## Goal of the exercise
Your task is to copy the stretch of lines in the records below that begins with the line containing "Támogatás (371, 995)" and ends with the line containing "[article] (101, 2108)", exactly as written, with nothing added.

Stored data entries
»»
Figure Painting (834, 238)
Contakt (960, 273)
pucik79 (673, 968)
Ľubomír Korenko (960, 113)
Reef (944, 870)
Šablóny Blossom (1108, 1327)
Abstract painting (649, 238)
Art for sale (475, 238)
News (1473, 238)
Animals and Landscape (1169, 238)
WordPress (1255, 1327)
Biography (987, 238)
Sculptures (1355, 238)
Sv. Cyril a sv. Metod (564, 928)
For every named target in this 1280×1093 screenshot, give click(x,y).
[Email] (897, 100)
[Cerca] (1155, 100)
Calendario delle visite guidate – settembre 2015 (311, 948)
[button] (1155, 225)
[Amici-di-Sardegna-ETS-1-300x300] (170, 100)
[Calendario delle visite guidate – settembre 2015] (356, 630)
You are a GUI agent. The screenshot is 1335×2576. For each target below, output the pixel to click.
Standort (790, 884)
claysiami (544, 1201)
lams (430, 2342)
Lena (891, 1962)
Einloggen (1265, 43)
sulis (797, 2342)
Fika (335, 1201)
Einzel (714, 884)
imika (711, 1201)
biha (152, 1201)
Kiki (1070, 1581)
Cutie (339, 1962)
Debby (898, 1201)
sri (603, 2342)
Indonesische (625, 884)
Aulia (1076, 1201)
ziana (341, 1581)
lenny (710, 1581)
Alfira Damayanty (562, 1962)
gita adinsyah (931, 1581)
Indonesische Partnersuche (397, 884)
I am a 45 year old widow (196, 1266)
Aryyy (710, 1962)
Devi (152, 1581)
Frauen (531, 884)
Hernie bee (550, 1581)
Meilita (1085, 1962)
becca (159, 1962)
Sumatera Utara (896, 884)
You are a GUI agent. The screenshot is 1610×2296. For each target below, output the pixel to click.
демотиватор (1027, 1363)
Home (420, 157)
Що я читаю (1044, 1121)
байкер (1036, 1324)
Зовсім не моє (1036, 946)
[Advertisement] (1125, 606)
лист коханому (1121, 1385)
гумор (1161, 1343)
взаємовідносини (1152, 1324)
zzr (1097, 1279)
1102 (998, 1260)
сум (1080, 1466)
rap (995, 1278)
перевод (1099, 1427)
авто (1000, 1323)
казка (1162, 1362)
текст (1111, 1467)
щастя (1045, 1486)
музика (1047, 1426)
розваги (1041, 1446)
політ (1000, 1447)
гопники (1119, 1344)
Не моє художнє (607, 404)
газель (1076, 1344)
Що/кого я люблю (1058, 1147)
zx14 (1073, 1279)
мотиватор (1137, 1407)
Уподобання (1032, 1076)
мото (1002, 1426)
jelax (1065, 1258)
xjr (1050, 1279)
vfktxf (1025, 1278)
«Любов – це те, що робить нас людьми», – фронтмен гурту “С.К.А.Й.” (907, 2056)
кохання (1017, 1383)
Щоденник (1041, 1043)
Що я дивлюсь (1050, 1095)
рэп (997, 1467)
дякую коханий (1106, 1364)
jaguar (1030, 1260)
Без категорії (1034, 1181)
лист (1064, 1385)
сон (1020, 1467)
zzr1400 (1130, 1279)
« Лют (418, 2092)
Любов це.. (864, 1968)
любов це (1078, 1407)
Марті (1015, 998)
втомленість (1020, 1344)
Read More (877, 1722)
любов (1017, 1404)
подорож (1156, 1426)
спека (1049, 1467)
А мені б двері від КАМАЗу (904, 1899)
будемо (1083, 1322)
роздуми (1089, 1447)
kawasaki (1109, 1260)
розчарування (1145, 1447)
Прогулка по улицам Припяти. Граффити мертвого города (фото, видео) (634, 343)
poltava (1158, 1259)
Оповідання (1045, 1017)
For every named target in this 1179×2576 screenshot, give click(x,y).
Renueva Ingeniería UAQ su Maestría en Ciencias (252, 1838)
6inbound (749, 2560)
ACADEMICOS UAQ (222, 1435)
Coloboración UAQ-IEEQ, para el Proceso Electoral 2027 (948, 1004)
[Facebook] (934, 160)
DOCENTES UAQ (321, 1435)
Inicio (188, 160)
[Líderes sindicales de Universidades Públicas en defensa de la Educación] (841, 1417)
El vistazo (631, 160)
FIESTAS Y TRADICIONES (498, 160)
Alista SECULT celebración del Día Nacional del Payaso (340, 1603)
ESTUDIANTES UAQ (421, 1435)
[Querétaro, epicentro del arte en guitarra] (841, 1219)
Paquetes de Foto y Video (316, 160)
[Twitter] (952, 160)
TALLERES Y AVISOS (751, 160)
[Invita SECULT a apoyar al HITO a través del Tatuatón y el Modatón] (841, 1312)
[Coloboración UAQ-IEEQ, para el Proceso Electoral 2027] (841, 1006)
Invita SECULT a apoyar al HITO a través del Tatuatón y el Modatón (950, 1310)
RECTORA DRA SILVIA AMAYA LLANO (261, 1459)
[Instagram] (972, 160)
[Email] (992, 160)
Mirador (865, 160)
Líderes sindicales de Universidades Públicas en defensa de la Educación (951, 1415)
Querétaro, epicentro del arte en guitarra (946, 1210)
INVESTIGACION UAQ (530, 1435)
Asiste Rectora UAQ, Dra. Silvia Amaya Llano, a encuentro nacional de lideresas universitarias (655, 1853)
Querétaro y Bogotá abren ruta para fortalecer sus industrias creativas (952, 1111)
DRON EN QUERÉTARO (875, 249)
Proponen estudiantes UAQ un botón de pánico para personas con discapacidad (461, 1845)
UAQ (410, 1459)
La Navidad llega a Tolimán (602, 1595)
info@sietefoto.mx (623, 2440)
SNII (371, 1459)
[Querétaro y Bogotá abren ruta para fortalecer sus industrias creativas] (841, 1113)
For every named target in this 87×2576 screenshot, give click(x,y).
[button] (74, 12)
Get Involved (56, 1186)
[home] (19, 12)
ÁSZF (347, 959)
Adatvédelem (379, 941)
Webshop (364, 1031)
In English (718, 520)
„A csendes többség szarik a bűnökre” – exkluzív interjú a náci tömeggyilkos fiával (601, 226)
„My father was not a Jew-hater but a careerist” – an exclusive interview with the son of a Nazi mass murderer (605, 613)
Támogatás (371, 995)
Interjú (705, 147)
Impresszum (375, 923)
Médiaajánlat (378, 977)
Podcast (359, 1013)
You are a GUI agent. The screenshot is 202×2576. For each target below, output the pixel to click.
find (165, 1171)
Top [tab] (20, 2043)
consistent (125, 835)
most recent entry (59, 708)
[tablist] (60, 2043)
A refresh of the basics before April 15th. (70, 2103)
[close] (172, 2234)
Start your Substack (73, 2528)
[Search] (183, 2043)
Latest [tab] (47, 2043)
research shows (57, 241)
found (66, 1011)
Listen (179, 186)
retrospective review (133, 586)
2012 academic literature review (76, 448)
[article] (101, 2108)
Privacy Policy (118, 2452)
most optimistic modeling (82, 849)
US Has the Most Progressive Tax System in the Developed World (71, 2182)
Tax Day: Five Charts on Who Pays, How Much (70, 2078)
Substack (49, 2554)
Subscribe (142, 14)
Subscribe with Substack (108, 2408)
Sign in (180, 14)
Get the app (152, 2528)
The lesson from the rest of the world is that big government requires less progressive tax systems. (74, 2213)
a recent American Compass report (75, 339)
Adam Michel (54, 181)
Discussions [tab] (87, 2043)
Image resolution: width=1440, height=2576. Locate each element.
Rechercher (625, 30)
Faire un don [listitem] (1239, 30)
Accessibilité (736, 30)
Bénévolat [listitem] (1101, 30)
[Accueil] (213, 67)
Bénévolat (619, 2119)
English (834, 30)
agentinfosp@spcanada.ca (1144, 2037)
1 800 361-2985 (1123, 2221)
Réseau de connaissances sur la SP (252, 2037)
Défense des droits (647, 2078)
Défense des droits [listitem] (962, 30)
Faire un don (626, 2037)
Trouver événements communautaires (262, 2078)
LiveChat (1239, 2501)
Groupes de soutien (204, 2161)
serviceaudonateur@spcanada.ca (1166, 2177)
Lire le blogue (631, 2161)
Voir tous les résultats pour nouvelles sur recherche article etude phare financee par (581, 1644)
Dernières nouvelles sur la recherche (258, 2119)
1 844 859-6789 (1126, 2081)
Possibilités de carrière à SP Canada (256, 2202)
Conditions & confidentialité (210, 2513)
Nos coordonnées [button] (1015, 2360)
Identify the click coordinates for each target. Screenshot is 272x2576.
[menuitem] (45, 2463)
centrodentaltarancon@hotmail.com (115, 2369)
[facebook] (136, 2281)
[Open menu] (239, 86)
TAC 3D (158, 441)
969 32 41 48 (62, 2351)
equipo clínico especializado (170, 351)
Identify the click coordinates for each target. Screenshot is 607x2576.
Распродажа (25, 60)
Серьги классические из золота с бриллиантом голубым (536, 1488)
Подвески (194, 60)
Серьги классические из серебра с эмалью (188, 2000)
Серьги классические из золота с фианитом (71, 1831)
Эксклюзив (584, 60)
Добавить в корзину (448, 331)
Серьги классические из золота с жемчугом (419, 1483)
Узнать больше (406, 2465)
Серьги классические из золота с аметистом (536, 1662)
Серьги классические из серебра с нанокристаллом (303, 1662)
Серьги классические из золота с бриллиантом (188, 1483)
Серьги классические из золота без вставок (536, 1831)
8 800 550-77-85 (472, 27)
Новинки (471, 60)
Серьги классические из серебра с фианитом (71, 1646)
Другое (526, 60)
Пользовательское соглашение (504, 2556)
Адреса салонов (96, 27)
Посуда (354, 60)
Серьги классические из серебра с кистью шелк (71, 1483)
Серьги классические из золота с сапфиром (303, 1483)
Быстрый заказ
««
## Your solution
Támogatás (371, 995)
Interjú (705, 147)
Impresszum (375, 923)
Médiaajánlat (378, 977)
Podcast (359, 1013)
You are a GUI agent. The screenshot is 202×2576. For each target below, output the pixel to click.
find (165, 1171)
Top [tab] (20, 2043)
consistent (125, 835)
most recent entry (59, 708)
[tablist] (60, 2043)
A refresh of the basics before April 15th. (70, 2103)
[close] (172, 2234)
Start your Substack (73, 2528)
[Search] (183, 2043)
Latest [tab] (47, 2043)
research shows (57, 241)
found (66, 1011)
Listen (179, 186)
retrospective review (133, 586)
2012 academic literature review (76, 448)
[article] (101, 2108)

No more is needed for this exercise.